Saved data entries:
- - - -

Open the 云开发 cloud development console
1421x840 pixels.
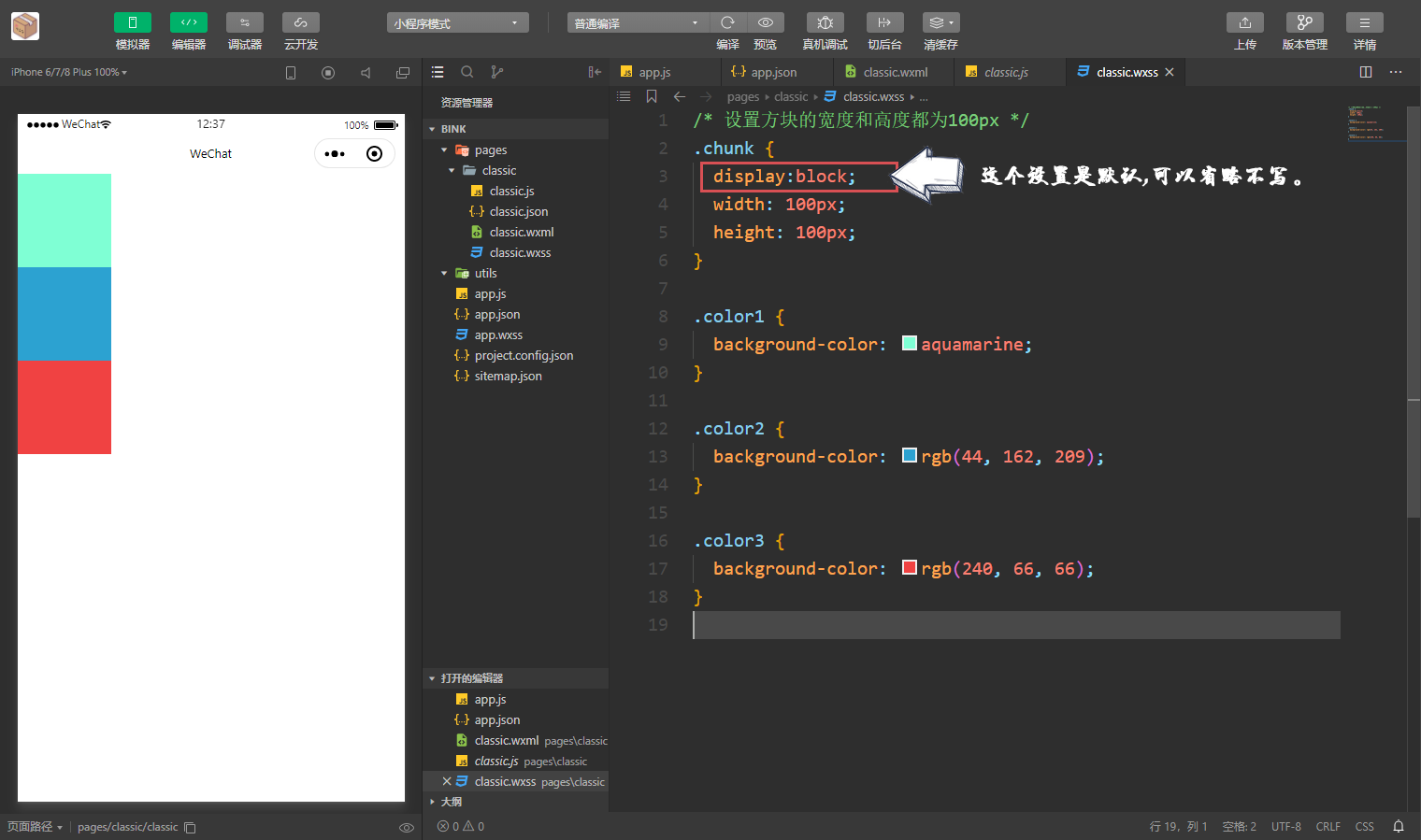(x=300, y=31)
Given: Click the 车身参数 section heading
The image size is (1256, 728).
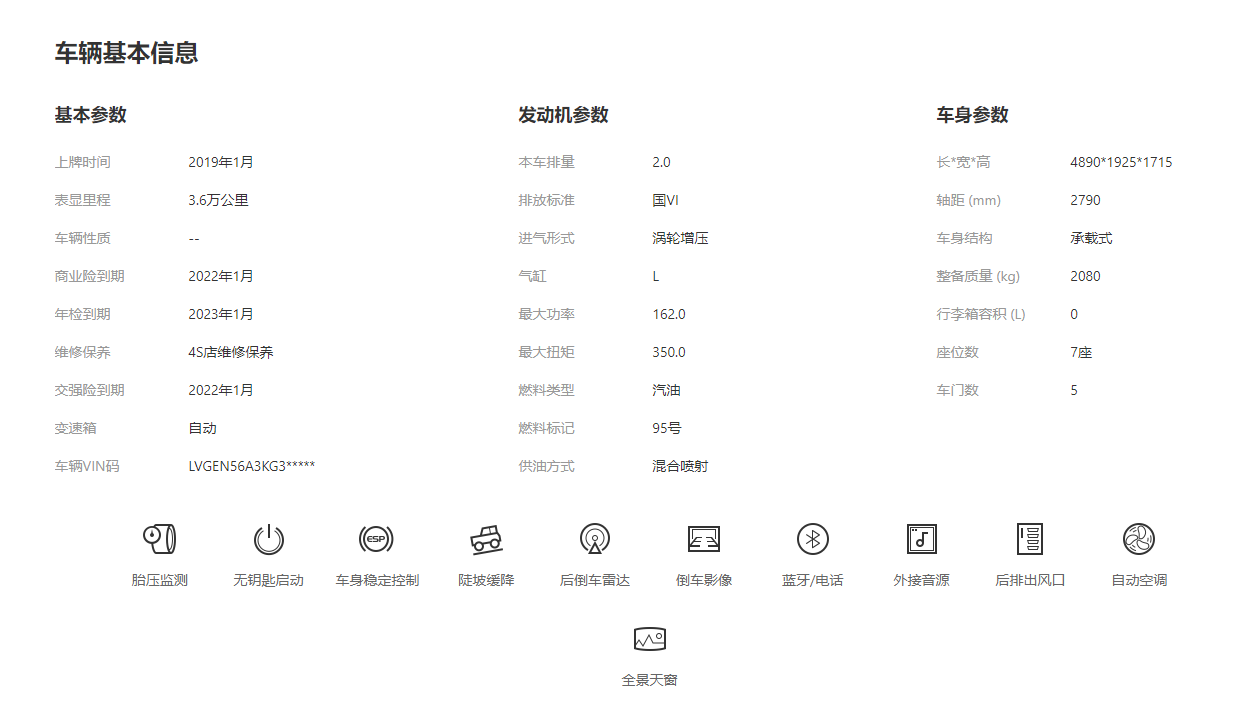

- - - -

Task instructions:
Please retype, exactly and with the pictures left out, the lines from the line containing "Given: Click the 车身参数 section heading" through the last line of the records above.

Answer to this exercise:
Given: Click the 车身参数 section heading
The image size is (1256, 728).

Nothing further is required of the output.